Pushing through a Great Society/New Deal-size government expansion without Great Society/New Deal majorities or obvious electoral mandates was always an absurd proposition. That it came so close is an indication of just how much our politics and governance is now consumed by, and our lawmakers are utterly owned by, special interest rather than the country's general interest.
A spending bill that would have added $2.8 trillion to the national debt is bad enough. That it was being pushed at a time of soaring inflation made it unthinkable.

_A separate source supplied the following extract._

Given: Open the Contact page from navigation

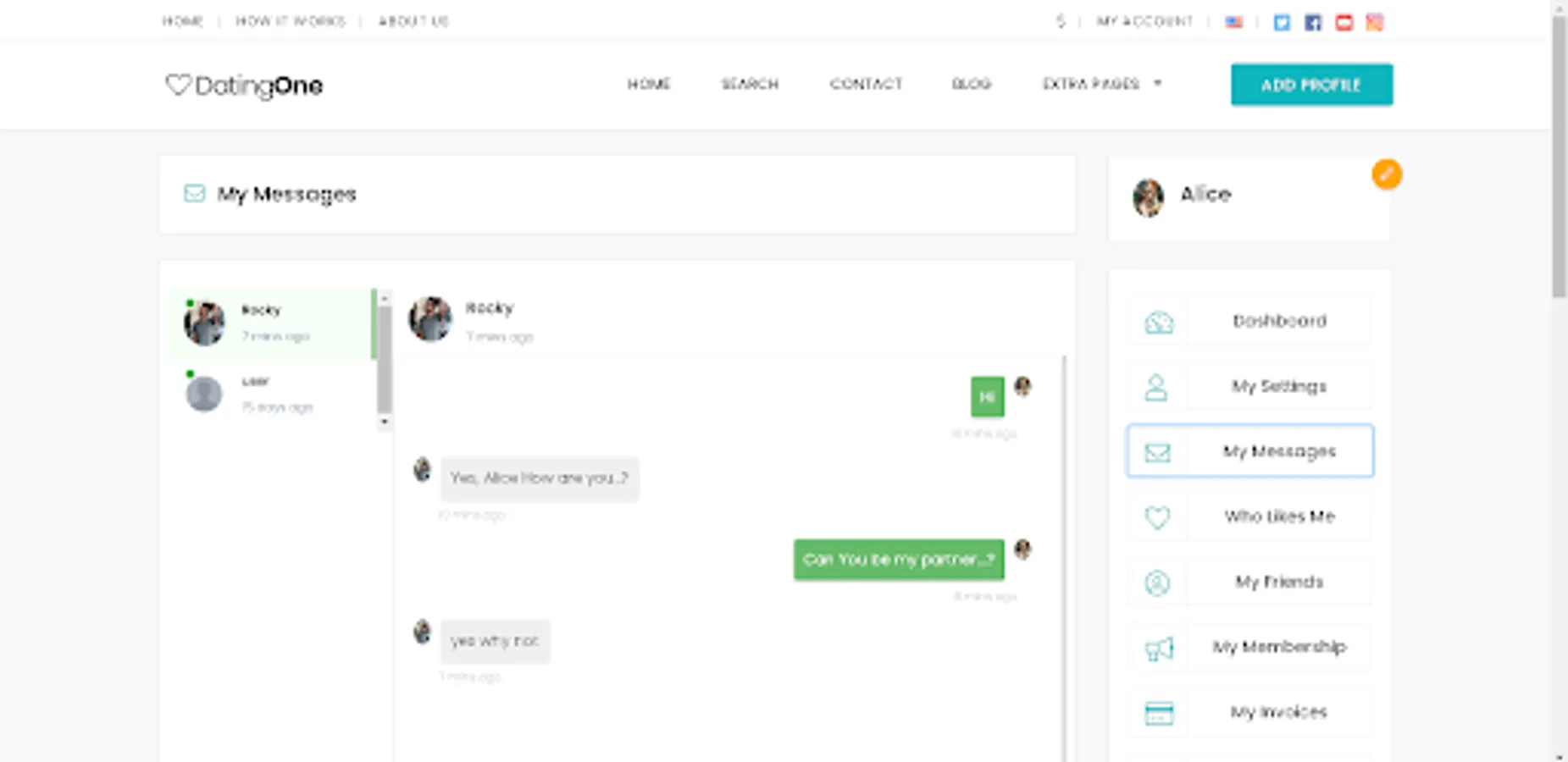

2. Realities of West Virginia
The bill failed because of the people of West Virginia. Well, actually that's not fair. It failed because of the people of West Virginia and the people of every other state that elected a Republican since every one of them opposed this bill too.
One of the more hilarious responses to Manchin's announcement was that of Vermont's unserious Senator Bernie Sanders:
Explain it to the people of West Virginia? Senator Manchin has voted for a series of progressive spending bills over the course of the last year. His opposition to this one is precisely because he wouldn't be able to explain his support of BBB if he voted in favor. According to the most recent polling, 74% of West Virginians oppose Bernie and Biden's Build Back Better blowout.
3. The Biden administration's stubbornness
Manchin said repeatedly where he was and what would be required for him to vote for BBB. He was, according to reports, in the White House as late as last Tuesday, putting before the Biden administration a framework for an equally large bill, but one that he could support.
Rep. Ilhan Omar can complain that Manchin "couldn't be trusted." Press secretary Jen Psaki can lament Manchin's "sudden and inexplicable reversal." But the truth is something entirely different from that bitter spin.
No, Joe Manchin isn't the president. A cabal of highly influential special interest groups are. All that happened Sunday was Senator Manchin deciding to thwart them by representing his constituents' interests instead.